I don't have cable so I have to watch the efforts of Jon Steward and Stephen Colbert on Comedy Central the day after. If ever you wanted examples of how to use language, via hyperbole, sarcasm, metaphor and doublespeak, to poke fun at us, these two are at the epitome. There isn't a cow that is sacred and, in punching those "cows", I like to think they show us our foibles and maybe get a few people to think. Love them or hate them, the sharp, sharp writing on each show characterizes a love for language and a willingness to explore every territory. Cross the line? Of course. But that's what pundits should be doing.
It was with increasing excitement that I watched the announcement this morning about Jon Stewards "Million Moderate March". You can read about it here but please do yourself a favor and watch the 11 minute announcement.
All the hyperbole and laughter aside, Stewart is making what I firmly believe is a point lost in these troubled times. Discourse and dialogue are almost dead.
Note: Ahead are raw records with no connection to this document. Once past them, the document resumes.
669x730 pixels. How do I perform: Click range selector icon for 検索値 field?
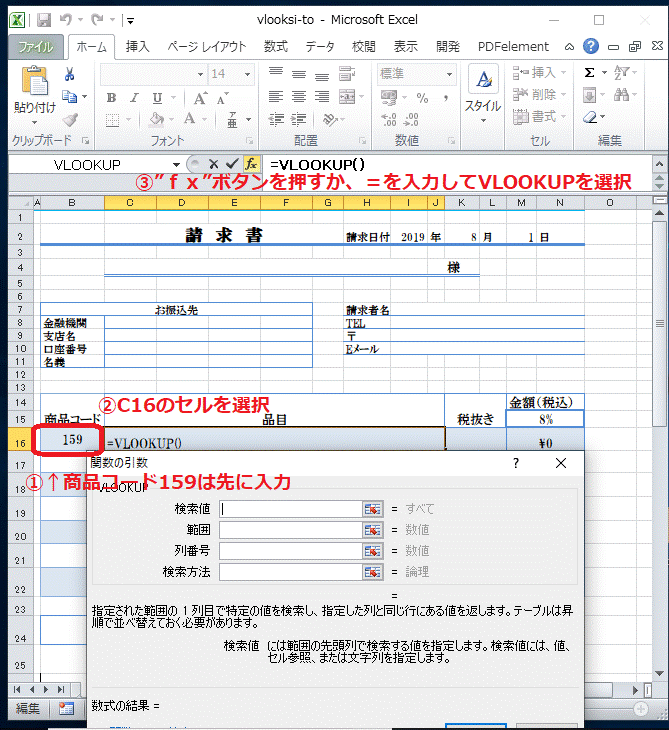373,509
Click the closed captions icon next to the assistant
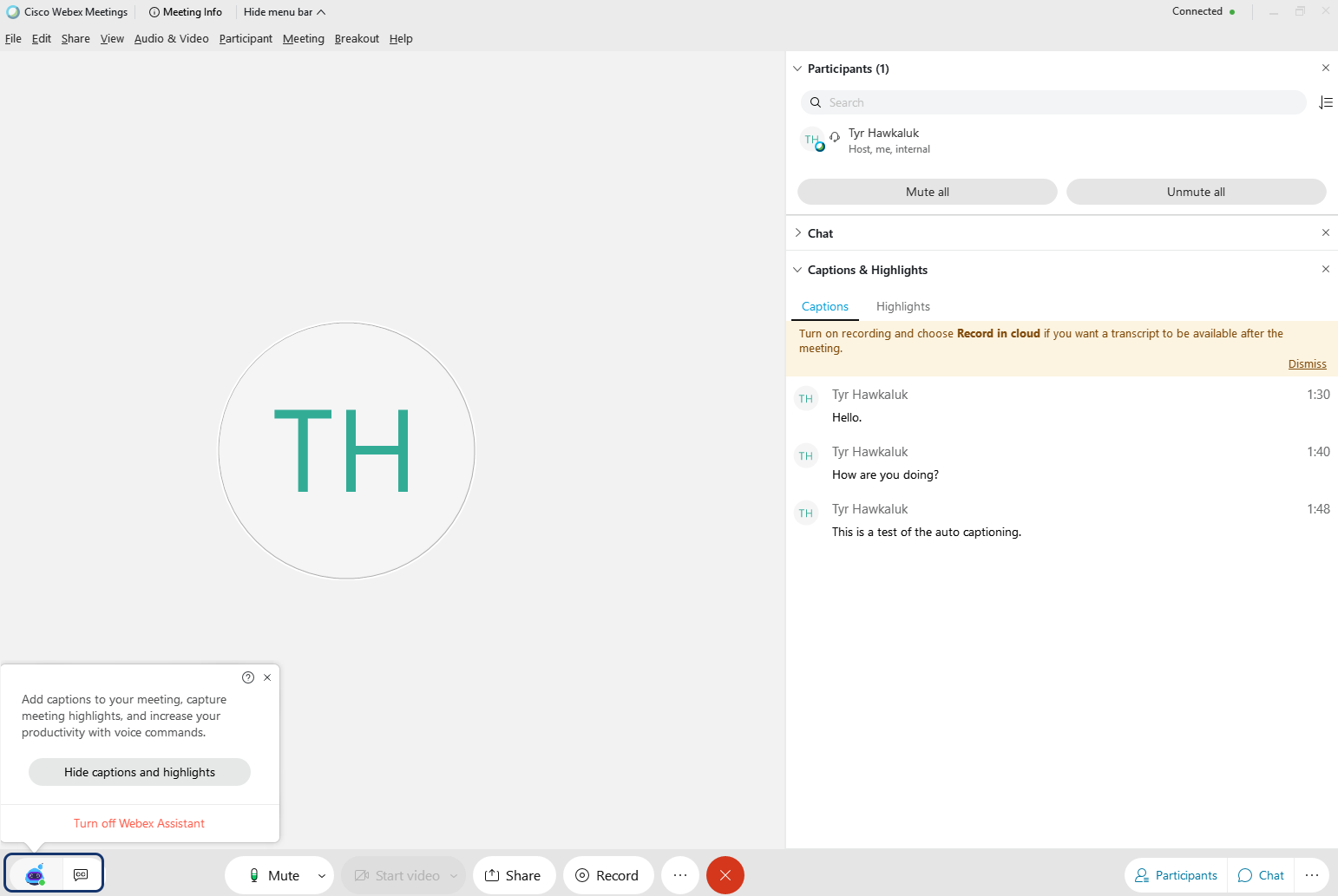The image size is (1338, 896). (82, 873)
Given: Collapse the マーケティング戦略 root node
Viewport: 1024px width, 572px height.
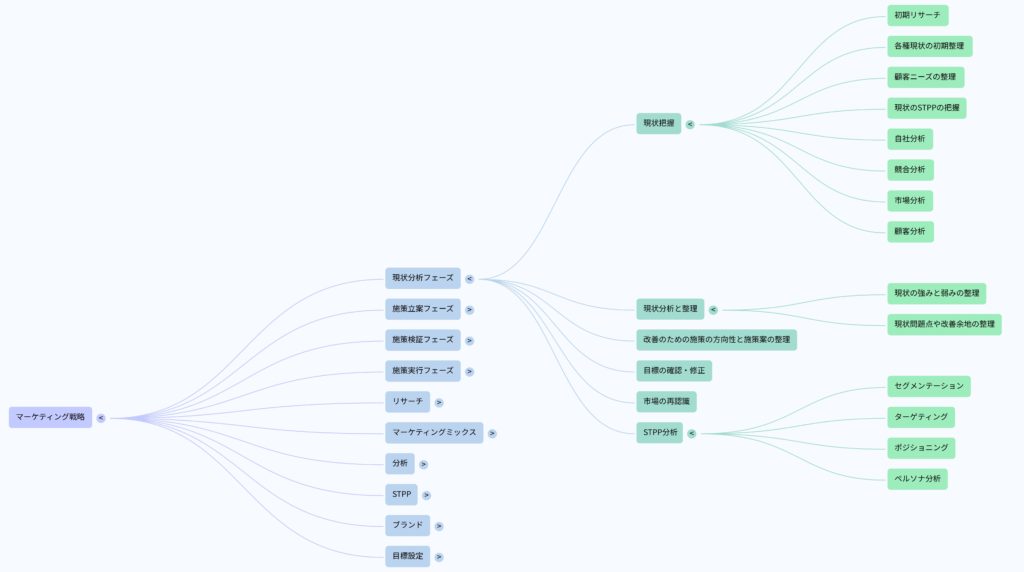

We don't engage each other in conversation to find out how we feel about issues. We drag our soapbox to the corner and scream, "Are you listening to me?" It's not about finding common group anymore. It's about "my way or the highway". You accept my position or you're garbage.
I tend to bury my head in the sand when it comes to politics. I probably shouldn't. There are things I believe and support and there are things I don't believe and won't support. It's just that by taking a stand in this current political climate, you risk having people less informed scream obscenities at you. I just don't care to be exposed to that.
Steward is right, I think, in stating that 80% of Americans want it to just go away. I think a majority of us are tired of the screaming at each other from both sides. We may take what the Glen Becks or the James Carvilles have to stay to heart but we're tired of being yelled at. We'd really rather sit down with one another, have some coffee, tea and a slice of cake, and decide whether the military needs another plane. We're used to making compromises in our lives and we can't understand why we can't all just get along. It's okay to have diverse opinions. We learned that when we were founding this country. But we also learned we can't go ahead if we're being pulled at both sides.
I remember Dr. King's March on Washington and the subsequent marches using the National Mall as a platform for rhetoric and fervor. "Ooooh, that might be fun to be a part of," I thought, but never really wishing for a 15-hour bus ride to stand for 3 hours and listen to speakers. This, however, makes me wish I could. "Restore sanity" is a nice idea. If it would get people talking to one another, that's what would be extraordinary.
Then again, maybe that's too much to ask for a country so divided.